<<<<

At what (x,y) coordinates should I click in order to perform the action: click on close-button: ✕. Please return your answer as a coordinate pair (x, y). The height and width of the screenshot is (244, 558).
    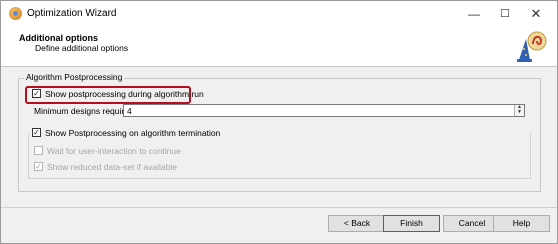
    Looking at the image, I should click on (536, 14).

>>>>
<<<<

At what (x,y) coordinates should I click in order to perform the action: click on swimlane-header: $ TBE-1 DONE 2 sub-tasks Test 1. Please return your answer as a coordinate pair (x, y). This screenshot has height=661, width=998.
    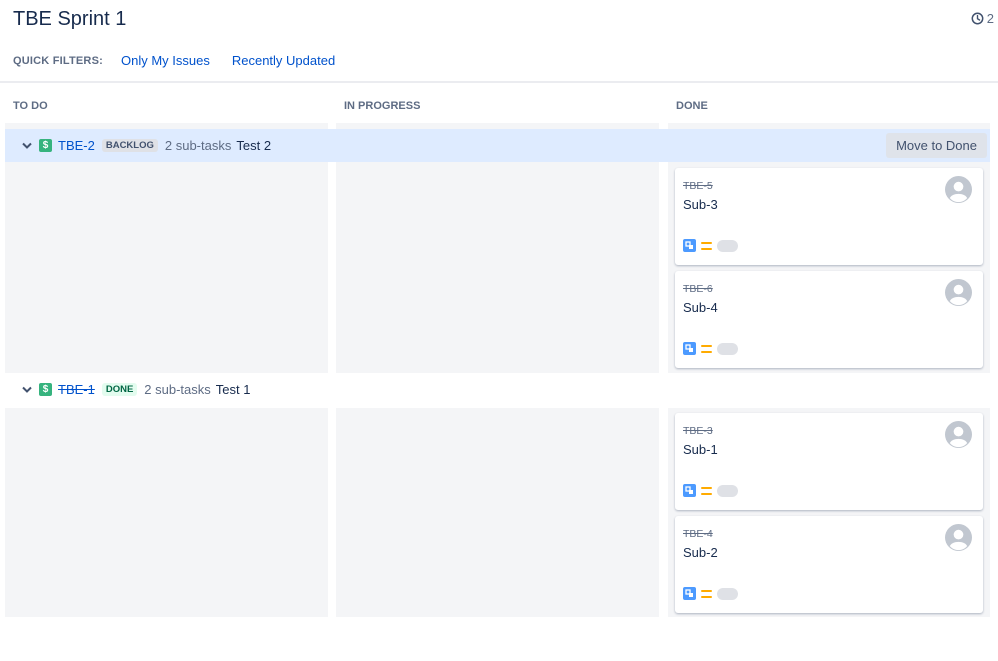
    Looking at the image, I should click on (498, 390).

>>>>
<<<<

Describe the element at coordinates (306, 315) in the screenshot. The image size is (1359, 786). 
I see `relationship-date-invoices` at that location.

>>>>

● **Task to complete**
Can you update the data above from the line containing "is (244, 558)." through the line containing "Looking at the image, I should click on (536, 14).", replacing "close-button" with "dismiss-button" and keeping everything else the same? Leave the pictures out of your answer.

● **Your response**
At what (x,y) coordinates should I click in order to perform the action: click on dismiss-button: ✕. Please return your answer as a coordinate pair (x, y). The height and width of the screenshot is (244, 558).
    Looking at the image, I should click on (536, 14).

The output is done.